Spark-Core源码学习记录
该系列作为Spark源码回顾学习的记录,旨在捋清Spark分发程序运行的机制和流程,对部分关键源码进行追踪,争取做到知其所以然,对枝节部分源码仅进行文字说明,不深入下钻,避免混淆主干内容。
本文是对Worker
注册过程的补充,在这里Spark-Core源码学习记录 1提及,在Worker
向Master
注册完成后,Master
会调用schedule方法进行资源调度,下面就详细追踪一下schedule方法的资源调度流程。
schedule方法源码,Driver如何见缝插针
/* Schedule the currently available resources among waiting apps. This method
will be called every time a new app joins or resource availability changes.*/
private def schedule(): Unit = {...}
首先通过注释我们可以清晰的看到,每当有资源变化或者新应用提交,该方法都会被调用,给等待中的应用分配当前可用的资源。
下面看看里面的具体内容:
private def schedule(): Unit = {
// Drivers take strict precedence over executors
// Drivers 的优先权 高于 executors
// 在已注册的Workers中,过滤状态为alive的,并且随机打乱
val shuffledAliveWorkers = Random.shuffle(workers.toSeq.filter(_.state == WorkerState.ALIVE))

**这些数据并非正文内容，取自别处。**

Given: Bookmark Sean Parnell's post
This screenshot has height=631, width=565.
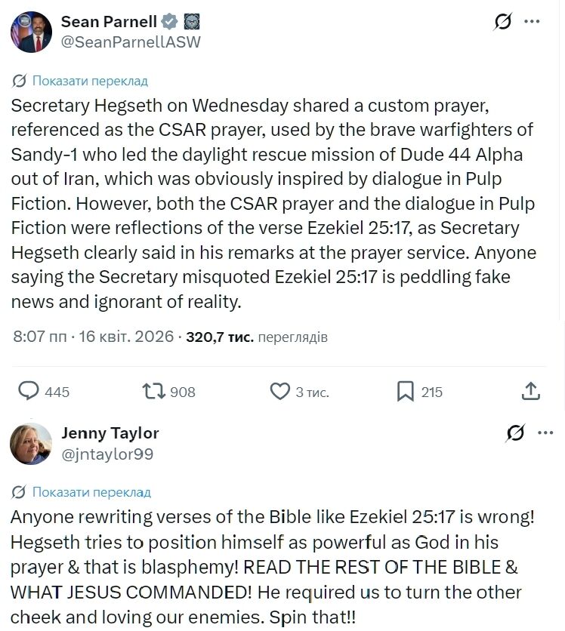Looking at the screenshot, I should (x=406, y=391).
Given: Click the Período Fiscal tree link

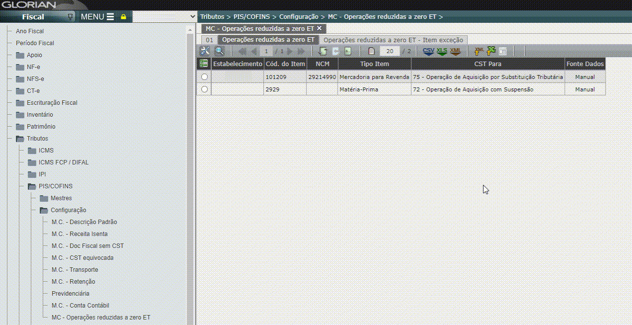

val numWorkersAlive = shuffledAliveWorkers.size
var curPos = 0
for (driver <- waitingDrivers.toList) {
var launched = false // 标志当前遍历到的driver状态
var numWorkersVisited = 0 // 当前的driver,遍历至worker列表中的位置记录
while (numWorkersVisited < numWorkersAlive && !launched) {
val worker = shuffledAliveWorkers(curPos)
numWorkersVisited += 1
if (worker.memoryFree >= driver.desc.mem && worker.coresFree >= driver.desc.cores) {
// 启动Driver,放在下面讲解
launchDriver(worker, driver)
waitingDrivers -= driver
launched = true
}
curPos = (curPos + 1) % numWorkersAlive
}
}
// 启动Executor,放在下面讲解
startExecutorsOnWorkers()
}
整个for循环和内部的while循环,简单来讲就是,外层遍历等待中的Drivers,然后内层遍历可用的workers,判断worker的cpu和内存是否满足driver的需求,满足就启动DriverlaunchDriver(worker, driver)
,不满足就往下继续遍历,见缝插针。
下面我们先来看launchDriver方法,然后再关注startExecutorsOnWorkers方法。
private def launchDriver(worker: WorkerInfo, driver: DriverInfo) {
logInfo("Launching driver " + driver.id + " on worker " + worker.id)
// worker和 driver之间互相记录
worker.addDriver(driver)
driver.worker = Some(worker)
// worker向自身发送 LaunchDriver消息,参数 driver.desc为一个模板类,记录 driver需要的资源
worker.endpoint.send(LaunchDriver(driver.id, driver.desc))
driver.state = DriverState.RUNNING
}
追踪worker
接收到LaunchDriver消息后的操作:
override def receive: PartialFunction[Any, Unit] = synchronized {
case LaunchDriver(driverId, driverDesc) =>
logInfo(s"Asked to launch driver $driverId")
//实例化 DriverRunner
val driver = new DriverRunner(conf,driverId,workDir,sparkHome,
// 调用传入模板类的 copy方法,更新部分属性值
driverDesc.copy(command = Worker.maybeUpdateSSLSettings(driverDesc.command, conf)),
self,workerUri,securityMgr)
// 在当前 worker 中记录该 driver,然后调用 start方法启动
drivers(driverId) = driver
driver.start()
// 更新 worker自身的资源使用情况
coresUsed += driverDesc.cores
memoryUsed += driverDesc.mem
}
看一下DriverRunner的实例化过程,重点是start方法做的操作。
/**
* Manages the execution of one driver, including automatically restarting the driver on failure.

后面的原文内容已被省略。